Because she does change RPM a little, I think the feature is working, just not correctly. Anyone have any experience with this?

Thanks.


----------



## tom tilson (May 1, 2006)

I can help, but running out of tme this am. Will get back with you in the afternoon. Forget about working on the carb, the trouble is else where unless you just have a sticking throttle plate. Check it by moving the lever at the carb and checking it for a bind


----------



## tom tilson (May 1, 2006)

You may have an electric control problem or/and a mechanical one. 
Take the easiest first: You have been into the carb right? You should have noticed an electric solenoid mounted vertically on the carb with an adjustment nut on top. With the engine running observe the solenoid plunger and see if the moveable slug moves while switching the auto idle sw back and forth. The no-load idle with auto control switch off should be 3690-3810 rpm with the auto cont on speed should drop to around 2700 rpm(40/45 Hz). Can you borrow a tach or 120v plug into receptale frequency meter? With auto control on and no elec load, loosen jam nut and turn adjustment CCW and adjust to specified speed.( Do this only if you know the solenoid is moving up and down with a flip of the sw).This adjustment adds or removes tension on governor spring.

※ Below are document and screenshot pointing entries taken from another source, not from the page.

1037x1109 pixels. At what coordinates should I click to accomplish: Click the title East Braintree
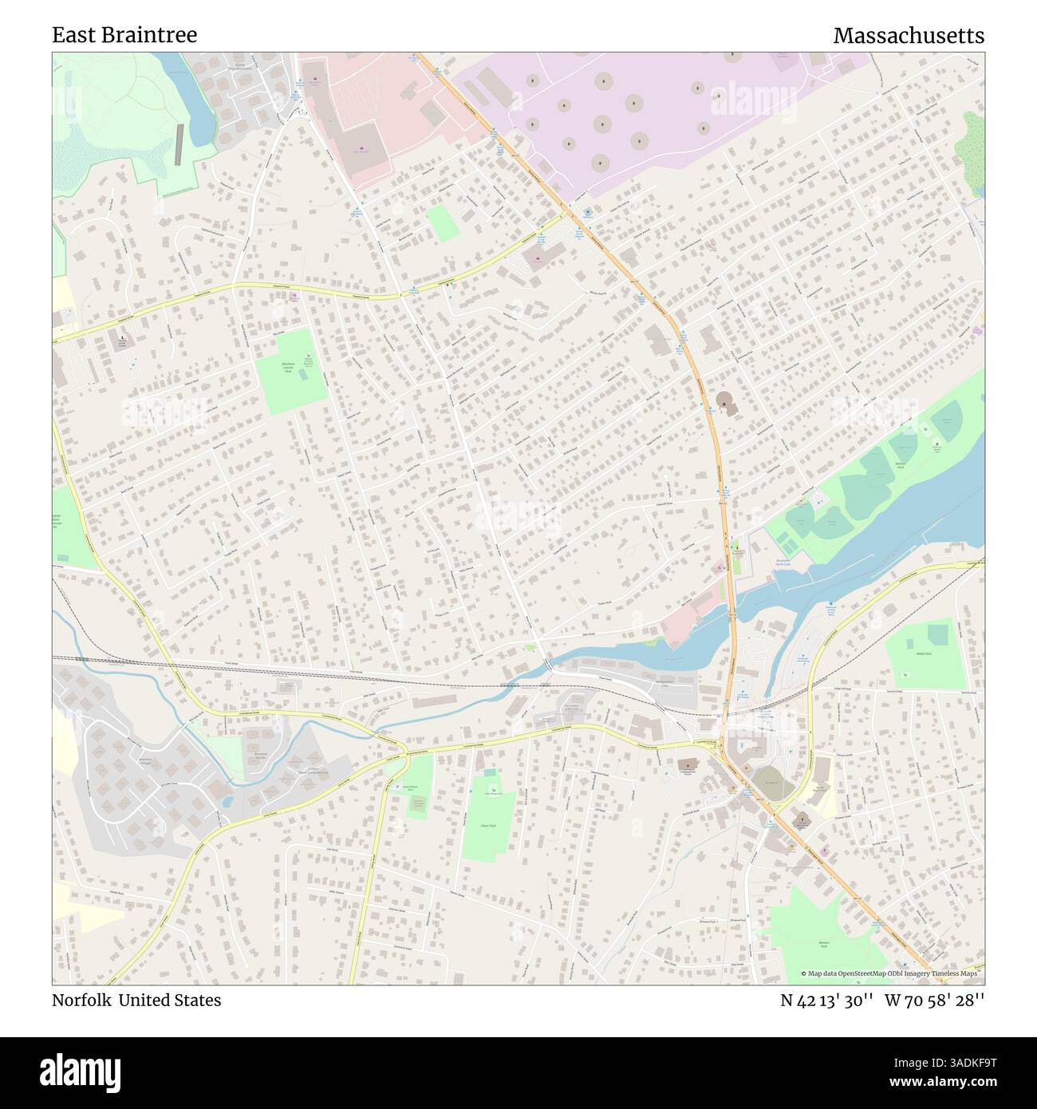(x=124, y=35)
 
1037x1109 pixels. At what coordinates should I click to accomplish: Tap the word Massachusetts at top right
(x=908, y=36)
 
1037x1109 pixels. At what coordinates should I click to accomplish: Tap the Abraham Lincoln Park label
(x=289, y=368)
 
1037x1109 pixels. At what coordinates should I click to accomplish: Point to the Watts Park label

If the solenoid is not moving per above instructions, check it out electrically. Remove control panel cover and look for the control card. should be about three to four or maybe larger inches. Card has three wire connection posts on bottom edge and a five pin connector on the left side. With unit running and switch in auto idle there should be 115-to135 or so volts AC across pins (counting one two three across bottm from left to right ) two and three. without changing anything, check for around 120 vdc across the two black wires. These feed the carb solenoid If neither of the above cahges any thing, the solenoid coil may have an open in the winding or mechanically hung up. Chk it out. I hope that I have not made this more complicated than it really is. Part of my enjoyment is helping people so do not hesitate to converse with me as much as you need too. Tom [email protected]


----------



## mjadams51 (Sep 27, 2006)

*Thanks for the advice*

Tom, I will look at the carb as you have instructed, and if that does not help then I'll dive into the control panel and have a look see.

Thanks very much for your advice! I'll let you know how it goes.

Mark


----------